Usually, longer-duration Treasuries pay higher yields than shorter-duration Treasuries, but have higher volatility. The G Fund pays interest rates that match a weighted average of longer-duration Treasuries, but do so without the volatility, which is what makes it unique.
The problem, however, is that while Treasuries used to pay higher interest rates than the underlying inflation rate, that’s no longer the case.
This chart shows the 10-year Treasury yield minus the inflation breakeven rate, also known as the “real” interest rate:
Real interest rates are currently the lowest in recent history, at -1%. They were briefly negative in 2012, but reached even lower levels here in 2020.
This makes it very hard for investors to save money, and pushes them out on the risk spectrum. If they leave money in the G Fund, it is guaranteed not to lose money nominally, but slowly chips away at purchasing power at current rates. On the other hand, if they invest heavily in the equity funds, they have more upside exposure, but also a lot more volatility risk.
For many investors, a blend of both equities and fixed income is a good solution. Investors can also use other accounts, such as an IRA, to expand the set of investments that they can have exposure to, including precious metals, commodities, digital assets, emerging markets, or individual stocks. Regardless of the path chosen, it’s not an easy environment.
Turning the Tides
Some investors can use this unusual rate environment to their advantage by being on the other side of the equation: as the payer of interest. Mortgage rates are also historically low, and while they’re not quite as low as inflation, they’re not much above it.
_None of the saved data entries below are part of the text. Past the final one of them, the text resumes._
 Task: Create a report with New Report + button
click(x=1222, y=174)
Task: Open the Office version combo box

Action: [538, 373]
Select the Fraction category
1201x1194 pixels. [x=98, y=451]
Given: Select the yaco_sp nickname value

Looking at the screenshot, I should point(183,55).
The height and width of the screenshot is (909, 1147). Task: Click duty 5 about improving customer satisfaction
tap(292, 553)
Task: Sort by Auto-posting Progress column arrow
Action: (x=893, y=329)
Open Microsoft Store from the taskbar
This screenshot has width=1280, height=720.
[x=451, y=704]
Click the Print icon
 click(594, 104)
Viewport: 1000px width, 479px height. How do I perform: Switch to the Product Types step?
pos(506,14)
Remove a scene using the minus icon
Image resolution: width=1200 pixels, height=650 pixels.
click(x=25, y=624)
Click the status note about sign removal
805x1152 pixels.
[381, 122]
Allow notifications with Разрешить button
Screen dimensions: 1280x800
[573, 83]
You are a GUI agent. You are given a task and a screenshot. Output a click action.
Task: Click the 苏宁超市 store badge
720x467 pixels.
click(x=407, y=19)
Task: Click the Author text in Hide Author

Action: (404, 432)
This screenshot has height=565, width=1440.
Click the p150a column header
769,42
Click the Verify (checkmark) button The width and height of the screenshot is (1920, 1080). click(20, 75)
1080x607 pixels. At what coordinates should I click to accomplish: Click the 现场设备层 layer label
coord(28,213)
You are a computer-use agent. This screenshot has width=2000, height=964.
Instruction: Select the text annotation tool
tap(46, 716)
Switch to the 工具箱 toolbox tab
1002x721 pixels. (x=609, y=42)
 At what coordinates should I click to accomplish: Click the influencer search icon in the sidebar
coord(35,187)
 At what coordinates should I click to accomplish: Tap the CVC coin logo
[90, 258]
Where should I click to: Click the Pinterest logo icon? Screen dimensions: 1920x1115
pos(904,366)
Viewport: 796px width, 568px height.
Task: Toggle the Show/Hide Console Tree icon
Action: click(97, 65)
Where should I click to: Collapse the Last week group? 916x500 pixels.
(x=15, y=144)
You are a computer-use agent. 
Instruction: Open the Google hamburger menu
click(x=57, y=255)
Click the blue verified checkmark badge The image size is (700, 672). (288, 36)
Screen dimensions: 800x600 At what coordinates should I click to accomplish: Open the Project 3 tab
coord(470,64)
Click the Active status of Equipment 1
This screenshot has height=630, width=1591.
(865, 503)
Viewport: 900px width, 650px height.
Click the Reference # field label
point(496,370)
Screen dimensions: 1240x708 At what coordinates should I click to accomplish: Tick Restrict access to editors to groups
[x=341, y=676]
For example, a 15-year mortgage rate is only about 0.3% above the expected inflation rate, meaning it’s nearly free:
For homeowners, it’s not a bad time to see if refinancing would be beneficial for your situation and save money, given the sharp decline in mortgage rates recently. These low rates have also caused a bit of a housing boom as well. Of course, it’s important not to have debt that can’t be safely covered by income, but homeowners may be able to pay lower rates on existing debts.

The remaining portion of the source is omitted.